First of all, I watch a lot of British television, new and old, and I never cease to be impressed by the evocative grimness of it all. I grew up with that pastoral image of England you get from Beatrix Potter and Sherlock Holmes, all country homes, sweeping Georgian streetscapes and rural hedgerows, fusty vicars and filling but unspectacular food, which had everything to do with Mrs. Miniver, probably, and nothing to do with my actual family's experience of working class life in Victorian Birkenhead and Lanarkshire. If I'd tried to describe my crumpets and Mrs. Tiggywinkle image of England to my grandfather, he probably would have shook his head and chuckled, before giving me a loving but sound clout about my ears to try and dislodge the stupid.
If only took a few years of Monty Python and On The Buses and Connections to replace it with a different image, of small dingy flats full of nasty furniture where families lived in each others' laps, in tightly-packed streets full of fusty little cars (more Cortina than MGB), where the TV and movies beamed exactly the same dreary picture back at you, and the cramped little kitchen had a rancid odour of boil-in-the-bag peas and omnipresent tea.
If granddad didn't have the wit to get out, it's probably the life I'd have lived.
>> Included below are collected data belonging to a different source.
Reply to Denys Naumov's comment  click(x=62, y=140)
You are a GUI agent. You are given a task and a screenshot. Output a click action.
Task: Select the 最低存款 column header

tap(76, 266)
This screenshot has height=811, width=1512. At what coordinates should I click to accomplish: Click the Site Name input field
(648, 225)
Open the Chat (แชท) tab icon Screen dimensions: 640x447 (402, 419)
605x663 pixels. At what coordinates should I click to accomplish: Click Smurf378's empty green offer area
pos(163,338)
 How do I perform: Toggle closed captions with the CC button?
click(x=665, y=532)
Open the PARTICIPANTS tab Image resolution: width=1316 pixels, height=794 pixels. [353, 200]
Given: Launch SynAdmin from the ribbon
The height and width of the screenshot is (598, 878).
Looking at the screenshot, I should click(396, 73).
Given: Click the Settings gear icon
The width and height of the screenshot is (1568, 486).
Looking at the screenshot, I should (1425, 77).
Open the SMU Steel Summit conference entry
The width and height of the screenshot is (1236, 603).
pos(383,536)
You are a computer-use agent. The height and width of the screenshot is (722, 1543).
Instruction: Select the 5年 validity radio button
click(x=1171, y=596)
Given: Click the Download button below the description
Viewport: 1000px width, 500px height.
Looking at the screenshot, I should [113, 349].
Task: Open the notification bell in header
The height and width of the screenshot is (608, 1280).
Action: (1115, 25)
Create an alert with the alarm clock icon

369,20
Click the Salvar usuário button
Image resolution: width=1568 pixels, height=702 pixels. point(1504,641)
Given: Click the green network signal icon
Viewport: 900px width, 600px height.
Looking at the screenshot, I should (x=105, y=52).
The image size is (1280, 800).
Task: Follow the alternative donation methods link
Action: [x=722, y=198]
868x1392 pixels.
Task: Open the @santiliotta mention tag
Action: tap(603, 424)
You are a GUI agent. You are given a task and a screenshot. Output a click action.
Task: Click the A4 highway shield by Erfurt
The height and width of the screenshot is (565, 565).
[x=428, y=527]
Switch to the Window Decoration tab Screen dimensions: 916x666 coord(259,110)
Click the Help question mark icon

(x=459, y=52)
I might be hyperbolizing, but look at the clip above and tell me how you think an American remake might have reimagined that little nuclear family unit stewing in their technologically-induced enervation. If you're thinking a spacious suburban ranch house on sweeping crescents under a beaming sun, you were there too, weren't you? I didn't grow up in the Brady Bunch house, but even in a working class suburb laid out between the wars, the idea that middle class folks would live in such cramped surroundings always made the famous British phlegm seem like another way of describing a fetish for competitive dreariness. Also, phlegm - eww.
The stuff of nightmares. |
The series was based on a trilogy of novels by Peter Dickinson published under Penguin's respected Puffin imprint, which put it in the hands of young readers who, if I am following the logic closely, would have their comprehension of the world they would shortly enter as adults immeasurably enhanced by understanding it to be filled with sinister technology that tormented adults and children alike. "Of course, the children are the future," you imagine people saying, "which is why it's important that we make them literally paralyzed with fear at the sight of a Magimix."
It wasn't without its long-term effects, and a glowing fan page for The Changes online is part of bilderberg.org, an anti-globalization website rife with the usual sort of simmering paranoia that licenses grumbling losers to justify their inability to thrive as just another example of "how the whole fuckin' system is rigged, man. Let me tell you about the connection between Bohemian Grove and the IMF..." It's worth remembering things like The Changes, obscure as they might be now, as an example of how culture creates the conditions for the future, and resonates far beyond the scant days, weeks, or months when it's considered current.
I don't know if Peter Dickinson or the producers of the BBC TV series had any kind of agenda in mind beyond that magpie culture worker's attraction to trends and bright shards of the zeitgeist. I do know that Dickinson began writing his trilogy in 1968, when the counterculture's Aquarian dreams of agrarian utopias were at their most fashionable, and the TV series was filmed in 1973 and aired in 1975, by which point everyone knew what a commune was and even the healthiest inner cities looked dingy and worn-out, even if they weren't in Detroit-like terminal decline.
Adults like to scare themselves with doomsday scenarios, if only to imagine how they might overcome or avert them, but we pass them down to our children as fables. Children like to be scared, so they're always a ready market for our stories. I'm still not sure what kind of fables we're telling kids today, but down in the trenches of parenthood it seems to have something to do with superheroes and supernatural eruptions into teen sex lives. I don't know what effect that will have on our kids, but I do know that a diet of dystopia back in the '70s made my generation prone to despair and often supine in the face of threats to our livelihoods and lifestyles.
We love the technology that's transformed the dreary and dogeared world of our childhoods into a sci-fi novel, but we hold it anxiously and constantly fret about what we'd do if it all stopped working. Which is why Wired magazine devotes a page to doomsday prepping for every twenty it spends celebrating the latest phone or the potential of 3D printers. It's a strange fact of culture that the one we live in was in some part, large or small, created by people who couldn't have imagined what it would be like.
UPDATE: Nick links back, with some further thoughts that I find striking:
"Marx was a technological determinist. What most Marxists - and even the most far out of today's self-styled libertarians - have failed to notice is that socialism happened more or less on time and as predicted; it's just that it happened under FDR in the United States and not, first, in London as anticipated."
I used to call England "Poland with better TV."